Why did you choose New York Tech?
As a little boy, I never dreamed of being a professional athlete, a police officer, an actor, a star; ever since I started to understand certain things, I have always wanted to be an architect. I have always cared about the well-being of others. I was always attracted by the built environment, as it has often defined each society’s social and economic aspects. I chose New York Tech because it is very suitable. New York Tech has a large body of alumni, and the rate of registered architects was by far the highest.
You mentioned how the people really made the difference during your time at New York Tech.

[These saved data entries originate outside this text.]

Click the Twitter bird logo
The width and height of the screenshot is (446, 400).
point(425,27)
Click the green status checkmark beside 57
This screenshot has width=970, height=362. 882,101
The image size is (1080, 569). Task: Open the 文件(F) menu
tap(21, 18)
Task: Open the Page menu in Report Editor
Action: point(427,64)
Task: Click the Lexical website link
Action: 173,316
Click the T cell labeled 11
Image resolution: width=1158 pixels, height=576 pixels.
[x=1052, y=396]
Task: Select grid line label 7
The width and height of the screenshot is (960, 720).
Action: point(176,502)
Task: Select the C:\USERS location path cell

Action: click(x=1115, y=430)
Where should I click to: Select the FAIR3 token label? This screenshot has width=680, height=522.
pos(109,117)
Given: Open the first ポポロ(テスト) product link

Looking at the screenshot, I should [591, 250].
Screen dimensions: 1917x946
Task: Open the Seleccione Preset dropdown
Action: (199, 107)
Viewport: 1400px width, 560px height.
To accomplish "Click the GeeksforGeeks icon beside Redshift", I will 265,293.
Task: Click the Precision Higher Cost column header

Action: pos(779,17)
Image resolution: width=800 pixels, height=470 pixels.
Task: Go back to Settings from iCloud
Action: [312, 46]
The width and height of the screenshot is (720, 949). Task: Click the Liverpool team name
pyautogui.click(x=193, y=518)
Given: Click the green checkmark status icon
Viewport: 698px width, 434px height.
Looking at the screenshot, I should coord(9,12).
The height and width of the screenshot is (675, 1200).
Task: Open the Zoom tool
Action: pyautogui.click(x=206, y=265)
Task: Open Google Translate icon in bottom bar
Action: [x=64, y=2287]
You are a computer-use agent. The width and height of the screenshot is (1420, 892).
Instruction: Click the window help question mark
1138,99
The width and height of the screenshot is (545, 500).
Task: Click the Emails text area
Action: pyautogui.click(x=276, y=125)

I can’t tell you how many staff members helped me—everyone wants to see you do well. New York Tech has a great sense when it comes to who they hire, and the students also support each other. You really feel connected to something.
How did New York Tech help you in your career?
New York Tech prepared me to be resourceful, organized, dedicated, and passionate. Understanding the effect of the environment on our behavior helps me create a better environment for people.
Although I majored in architecture, I have spent the last seven and a half years working with the autistic population. One might ask, ‘What is the relationship between architecture and autism?’ My goal is to raise awareness about how people on the spectrum would have a better life if the environment was designed for their needs. We experience life through our senses. However, an individual with autism may be hyper or hyposensitive. I believe in the power of design. We act differently in church than we act on the street. Designing a suitable place for the individual on the spectrum can have a big impact on the way they behave.
For his thesis, Amant Paul worked with the clinical director at New Horizons in Autism, Inc., to design a classroom that meets the needs of students on the autism spectrum.
Can you tell us about the work you are doing with people on the autism spectrum?
I work with New Horizons in Autism, Inc. This is one of the leading agencies in New Jersey that focuses on what precedes a challenging behavior. The organization provides 24/7 assistance to the population. During my thesis, I had the chance to collaborate with Michael Hitchcock, clinical director at New Horizons in Autism. Together, we developed what a typical classroom for someone on the spectrum should look like. The classroom is a twin class with an observation and assessment office in between. In my design, I tried to address elopement. Elopement can be defined as any instance where a staff member loses the “line of sites” of an individual. The strategy in my design breaks down the programs into smaller spaces. The development of space to space is carefully planned to facilitate an easy transition. I have stayed away from long hallways as sometimes this may be an invitation to run away. I also introduced checkpoints, as each end of the program is a civic or office space.
Tell us about your summer class abroad in Spain working on the redesign of a former industrial area.
Spain is what I would call an old soul. The concept of preservation became clear to me there. To see a city like Bilbao destroyed and reclaimed through architecture is sensational. We worked on redesigning an industrial area. It was important for the city to keep a symbol of their past. This experience was about understanding that the past does not define a person, or building, or place, but the history of that past may be preserved while serving the present for future generations.